Patients recovering at a skilled nursing facility (SNF) can often be discharged home much sooner than they typically are without resulting in a negative health outcome, new research suggests.
And if that were to happen more frequently, it could potentially save the U.S. health care system millions of dollars in post-acute care spending while setting up greater opportunities for home-based care providers down the road.
The new findings on shortening SNF stays were published Monday in the journal Health Affairs. To explore the topic, researchers looked at fee-for-service Medicare claims and enrollment data from SNF benefit periods covered by Part A from 2007 to 2015.
Overall, SNFs make up almost half of all Medicare post-acute spending.
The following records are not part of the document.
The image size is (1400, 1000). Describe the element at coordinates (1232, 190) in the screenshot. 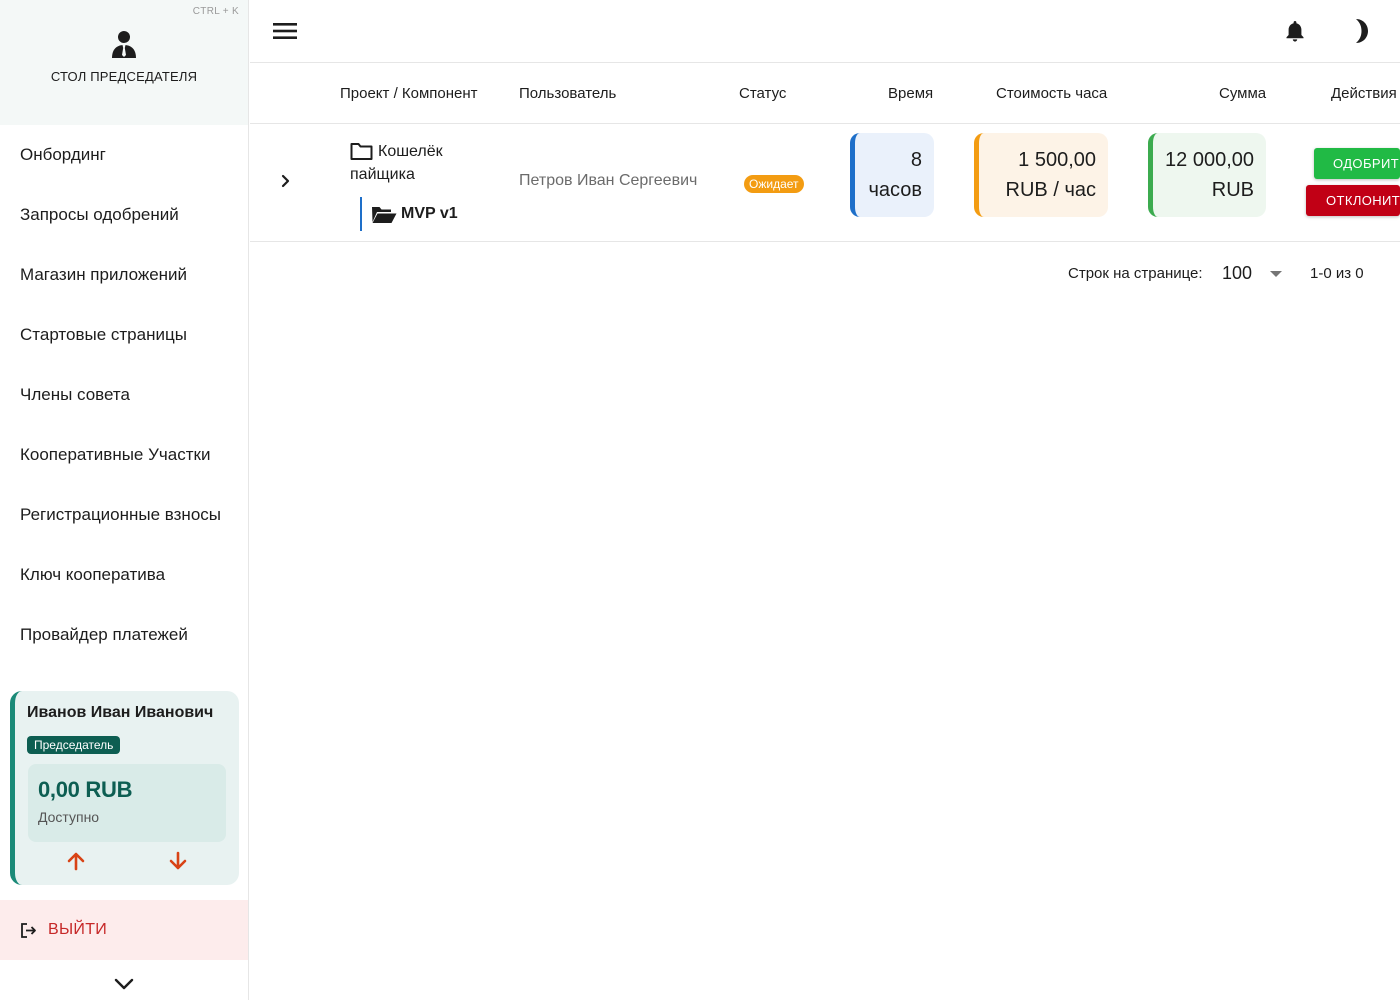

I see `sum-unit: RUB` at that location.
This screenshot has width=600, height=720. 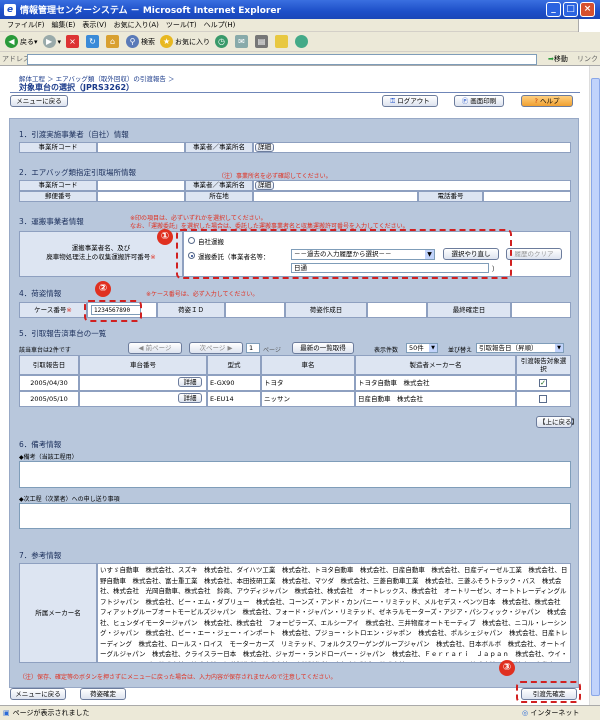 What do you see at coordinates (52, 222) in the screenshot?
I see `section-3-heading: 3．運搬事業者情報` at bounding box center [52, 222].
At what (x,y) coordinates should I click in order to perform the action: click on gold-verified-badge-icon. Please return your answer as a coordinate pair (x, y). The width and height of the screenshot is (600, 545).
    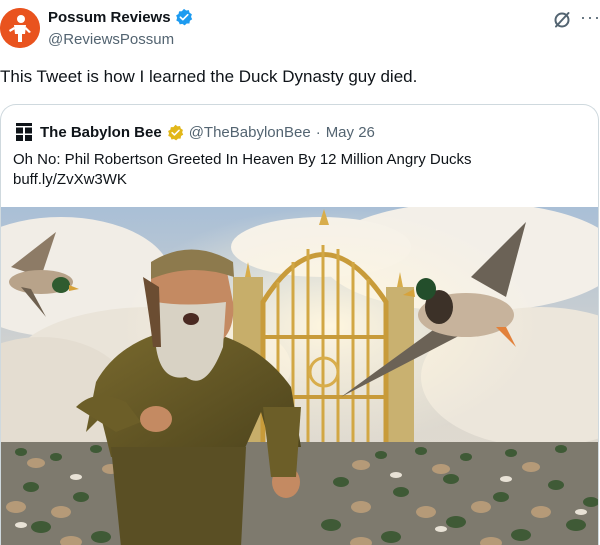
    Looking at the image, I should click on (175, 132).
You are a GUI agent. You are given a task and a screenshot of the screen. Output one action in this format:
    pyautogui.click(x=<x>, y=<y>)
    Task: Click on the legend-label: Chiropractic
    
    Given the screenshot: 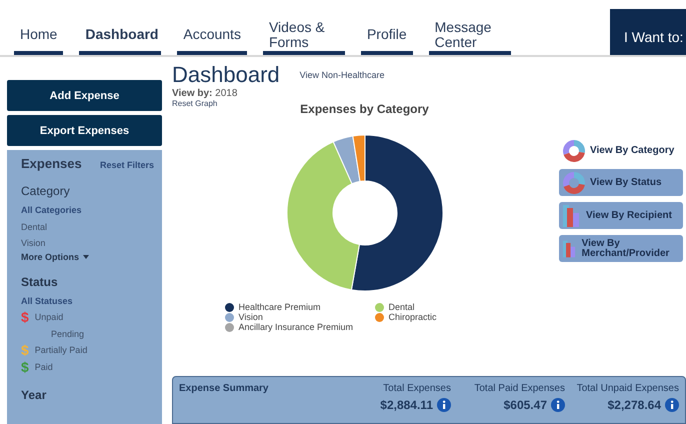 What is the action you would take?
    pyautogui.click(x=412, y=317)
    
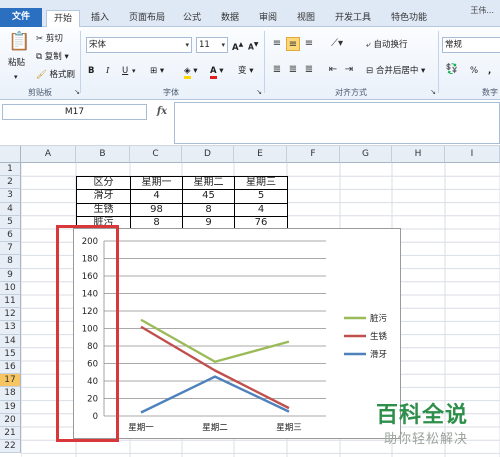 This screenshot has width=500, height=457. What do you see at coordinates (139, 45) in the screenshot?
I see `font-name-select: 宋体 ▾` at bounding box center [139, 45].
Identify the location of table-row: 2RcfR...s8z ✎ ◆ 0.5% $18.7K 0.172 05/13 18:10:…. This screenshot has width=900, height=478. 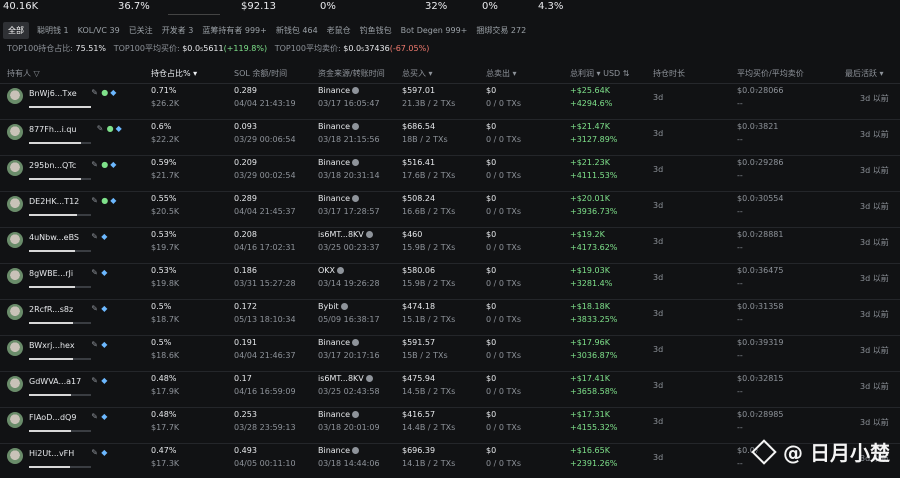
(450, 318).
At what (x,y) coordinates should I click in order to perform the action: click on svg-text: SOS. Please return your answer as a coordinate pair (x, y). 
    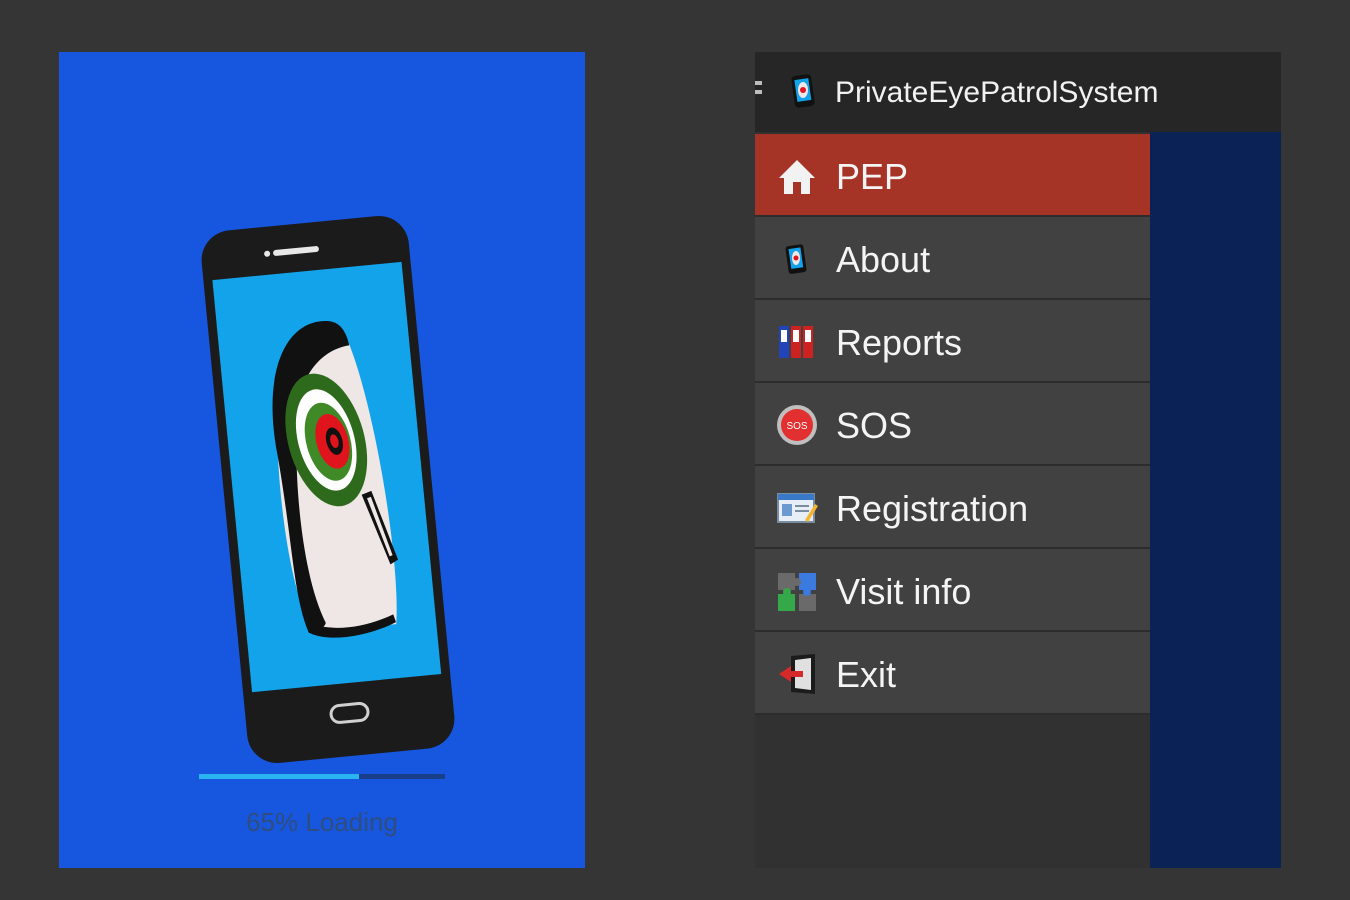
    Looking at the image, I should click on (796, 426).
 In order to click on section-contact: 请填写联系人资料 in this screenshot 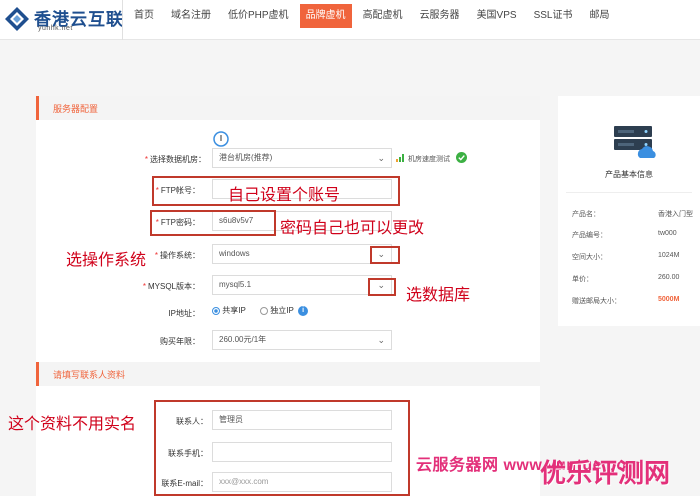, I will do `click(288, 374)`.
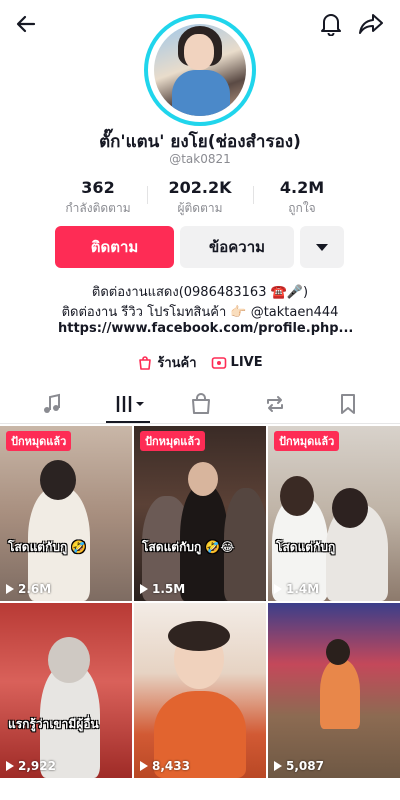 Image resolution: width=400 pixels, height=800 pixels. What do you see at coordinates (200, 690) in the screenshot?
I see `video-thumbnail: 8,433` at bounding box center [200, 690].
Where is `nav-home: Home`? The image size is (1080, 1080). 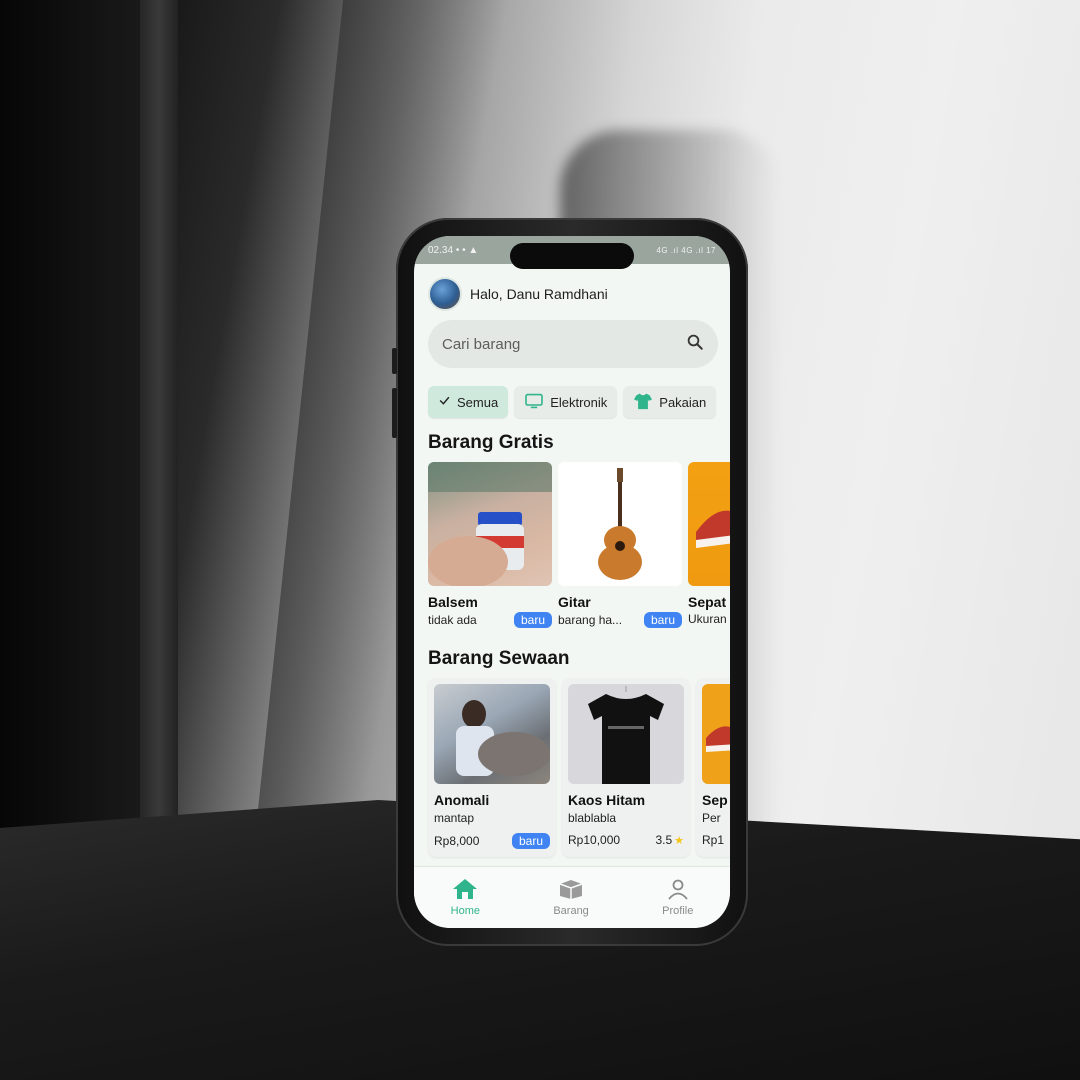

But time spent in SNF settings can be unnecessarily long, meaning much of that spending can likely be slashed or diverted elsewhere.
“Discharges prompted by cost-sharing shifted patients almost entirely to home, including a substantial proportion discharged to home without home health care and thus without ostensible need for continued rehabilitative therapy or skilled nursing care,” the researchers wrote in Health Affairs.
Still, transferring care from a SNF into the home must be done in a way that ensures a patient won’t experience negative impacts to their health, they noted.
In the cases where SNF stays had reductions of more than a week in length, researchers found that there was no increase in hospitalizations, deaths or fall-related injuries.
In other words, there is no evidence that earlier discharge from a SNF to the home setting significantly risked patient safety.
“I think what our results suggest is that, by and large, these are discharges that are late, so to speak,” Brian E. McGarry, one of the study’s authors and an assistant professor at the University of Rochester, told Home Health Care News. “These seem to be disproportionately healthy patients who probably could have gone home a little bit earlier in the SNF stay.”
Researchers also found that about 30% of SNF patients were discharged to their homes without home health care.
“The way the current Medicare benefit is designed right now creates this incentive to sort of consume the piece that could be delivered in the home and just provide that sort of continued rehab care in the SNF,” McGarry said.
A key takeaway from the study is that the current Medicare policy is driving arbitrary non-clinical decision-making around when to discharge nursing home patients, according to McGarry.
“This kind of lends support to the idea that there’s a fair amount of waste in current post-acute SNFs use, and that it’s potentially a place to try and improve efficiency,” he said.
One avenue for this improvement is through home-based care services, which allow patients to leave SNFs while still receiving support.
“Patients may not need the very intense kind of 24-hour supervision that really differentiates SNFs from home-based rehab services,” McGarry said. “Given that patients can go home earlier in the SNF stays — it really becomes a matter of what’s the best way to deliver continued rehabilitation services at home.”
On the flip side, in cases where a patient may still benefit from intensive care, a SNF-at-home program may be the answer.
“The study’s findings … support the notion of continuing to innovate in the area of home care and finding ways to deliver rehabilitative services in patients’ homes, which I think, generally speaking, patients prefer,” McGarry said.